平成30年北海道胆振東部地震・全道停電
延泊の料金は「ちょうだいしない」と
社長判断 寮住まいのスタッフもホテルへ
40代 男性 宿泊施設支配人
9月5日の宿泊者数は300人弱で、そのうち6日まで連泊予定のお客様もいらっしゃいました。連泊の海外からのツアー客は、「せっかく来たので、とりあえず行ってみる」と、何ごともなかったように観光へ出かけて行きました。夕食時に話を聞くと「行きたいところは行けなかったけれど、景色を見て楽しんだ」とのことでした。
帰るすべがなく、2泊することになった団体客もありましたが、代金はいただきませんでした。その日のうちに、「やむをえない形で2泊以上に延びたお客様の代金は、ちょうだいしない」との社長判断が出されたからです。お客様からは、「この状況でよくやってくれた」という感謝の言葉をいただきました。
食材は、地震前日のうちに冷凍庫から冷蔵庫に移してあったのから使い、その後も、傷みの早いものから優先的に解凍するなどの工夫をし、バイキングではなく弁当形式で食事を提供していました。

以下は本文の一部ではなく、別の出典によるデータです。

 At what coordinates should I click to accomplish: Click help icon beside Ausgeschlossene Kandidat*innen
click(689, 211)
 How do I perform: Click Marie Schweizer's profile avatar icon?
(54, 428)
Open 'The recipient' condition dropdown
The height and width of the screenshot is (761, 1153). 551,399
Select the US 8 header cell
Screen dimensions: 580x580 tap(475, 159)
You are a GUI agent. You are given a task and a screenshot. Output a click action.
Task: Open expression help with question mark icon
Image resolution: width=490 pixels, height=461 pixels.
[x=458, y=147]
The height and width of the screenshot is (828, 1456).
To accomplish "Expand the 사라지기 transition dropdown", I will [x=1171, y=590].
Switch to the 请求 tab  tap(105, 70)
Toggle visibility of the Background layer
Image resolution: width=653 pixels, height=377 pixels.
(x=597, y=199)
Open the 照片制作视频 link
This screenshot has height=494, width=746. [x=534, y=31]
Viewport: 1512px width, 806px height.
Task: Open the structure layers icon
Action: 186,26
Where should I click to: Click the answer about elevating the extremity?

従業員寮の電気もつかず、食事の支度もままならない状況でしたので、お客様の食事と同時に、働いている100人強の従業員、パート、派遣スタッフにも、食事を提供。希望する従業員には、宿泊施設の客室を使ってもらうことにしました。電話などで連絡が付かないので、幹部が分担して寮を回って、そのことを伝えました。
調理場は数日間、洗い物ができずにたまっていたので、復旧に何日かかるかと心配しましたが、調理場総動員で、洗い物と滅菌を一日でがんばって終わらせてくれたので、停電復旧の翌日から営業が再開出来ました。